C'est alors qu'il rassembla tous les documents et les rangea dans le premier tiroir à sa portée. Stiles avait vu les photos et il sentait l'anxiété dans son odeur. De plus, la mort de son amie étant récente, il valait mieux le ménager, même s'il s'en sortait plutôt bien. Sa décision sur ce qu'il allait faire fut vite prise.
- Tu semblais intéressé par les meurtres... Tu as trouvé quelque chose ? S'enquit sincèrement Stiles.
- Non, je cherchais simplement à voir comment relier ces meurtres, à essayer de comprendre ce qui les relie, pourquoi le meurtrier a ciblé ces personnes-là et pas d'autres. Je patauge, j'ai rien de nouveau.
Derek se releva alors et se retourna vers Stiles qui avait ramené ses mains vers lui. Le lycan le toisa un instant avant de se rapprocher de lui. Il se pencha et embrassa Stiles sans attendre tout en le serrant contre lui. Et l'adolescent se laissa embarquer dans un baiser empressé mais tendre. Pourtant, Derek l'embrassait sans être réellement à fond, parce qu'il était préoccupé et qu'il ne voulait pas l'inquiéter pour l'instant. Son objectif premier était d'aider son humain à penser à autre chose et c'était ce qu'il comptait faire, peu importe si ça le rongeait lui.

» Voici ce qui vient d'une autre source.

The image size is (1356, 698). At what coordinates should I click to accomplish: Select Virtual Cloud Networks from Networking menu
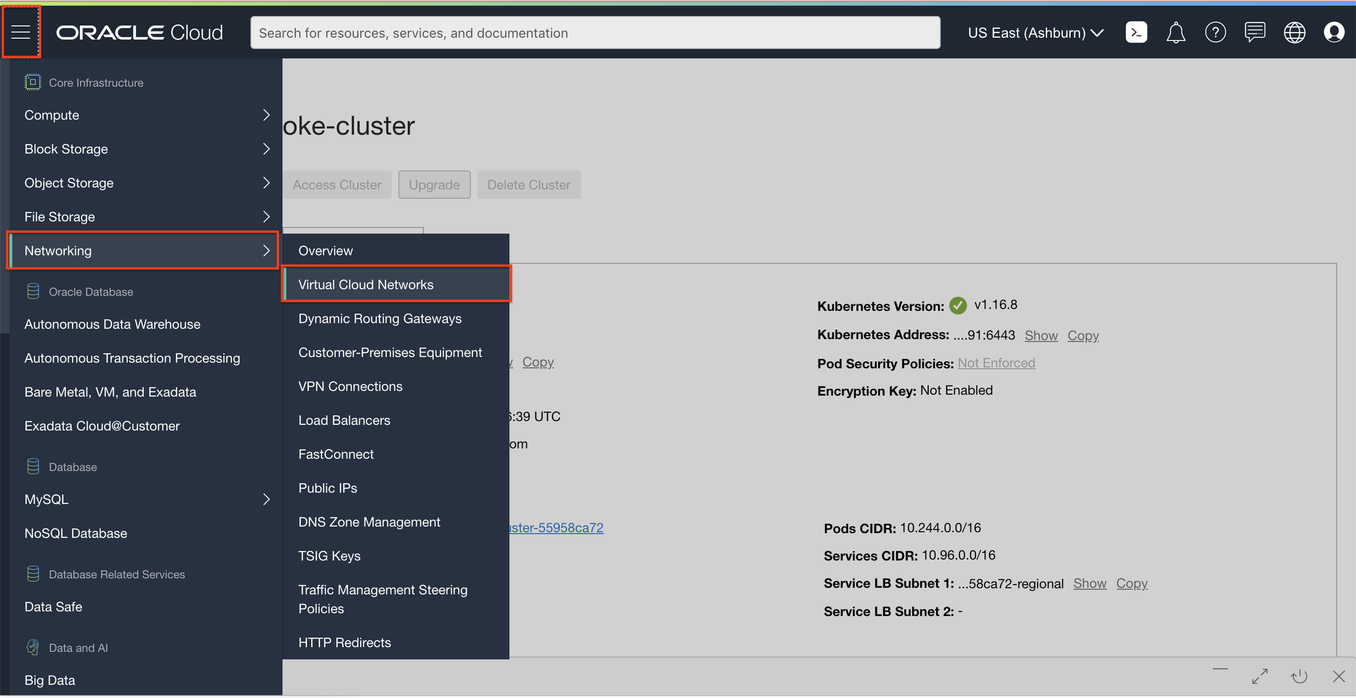point(366,284)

Parce qu'il avait effectivement trouvé quelque chose qui lui faisait froid dans le dos. Ce n'était pas grand-chose, juste une constatation comme une autre. Une découverte qu'il aurait dû faire bien plus tôt. C'était un détail que la meute entière aurait dû remarquer mais auquel personne n'avait fait attention, pas même Stiles lui-même.
Il resserra d'autant plus son étreinte sur le plus jeune, comme pour s'assurer qu'il était toujours là, dans ses bras. Bien vivant. Serrant le tissu de son haut entre ses longs doigts fins. Il fut également presque heureux de savoir qu'il n'était pas un loup, qu'il ne pouvait pas capter ses émotions au travers de son odeur. La peur. L'angoisse.
Alors peut-être que Derek se laissait un peu emporter par ce qui semblerait être, au premier abord, une crise de paranoïa. Mais ce n'était pas sa faute.
Il tenait trop à Stiles pour ne serait-ce qu'imaginer le perdre. Alors il l'embrassa longuement et le souffle erratique de son humain le détendit peu à peu, sans pour autant le calmer complètement. Mais ce n'était pas grave.
Stiles n'était pas le seul à savoir faire semblant.